*RECORDS SUPPLIED:*
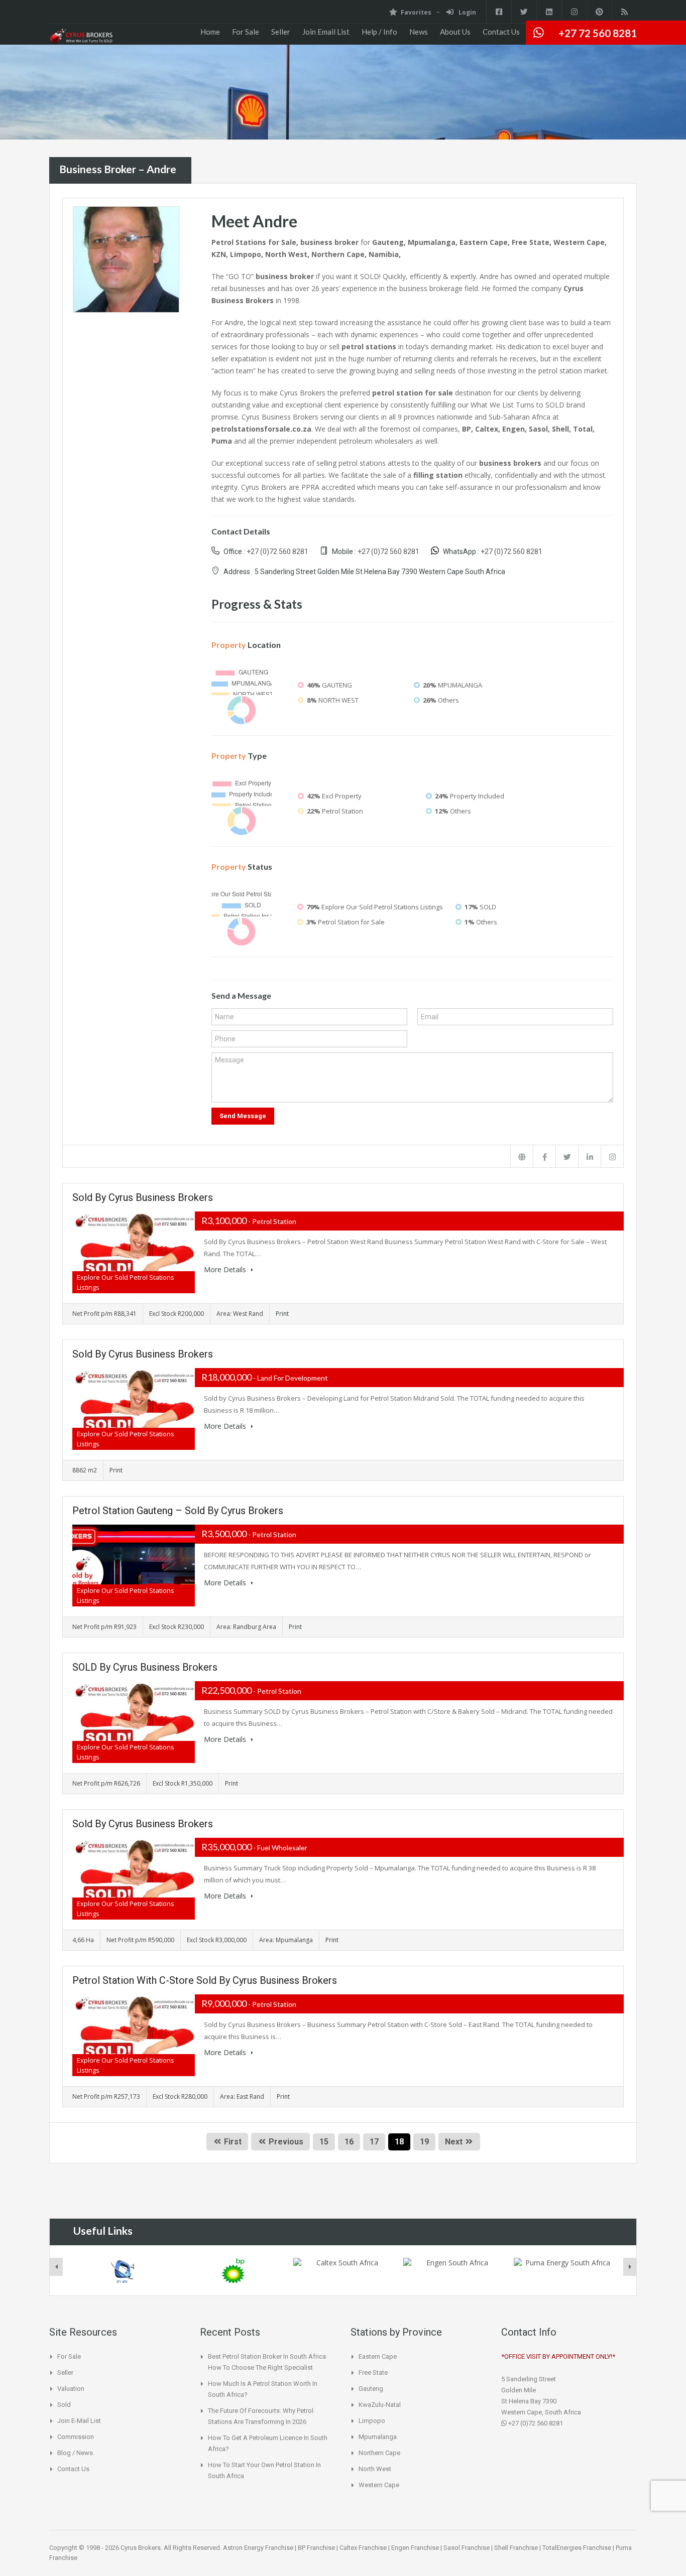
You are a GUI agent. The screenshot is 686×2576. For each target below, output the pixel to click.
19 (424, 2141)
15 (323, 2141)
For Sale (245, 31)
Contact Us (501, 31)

*TASK INSTRUCTIONS:* Write out each line again, exactly as it appears above, except for any picture.

*SOLUTION TO THE EXERCISE:*
You are a GUI agent. The screenshot is 686×2576. For each target below, output the pixel to click.
19 (424, 2141)
15 (323, 2141)
For Sale (245, 31)
Contact Us (501, 31)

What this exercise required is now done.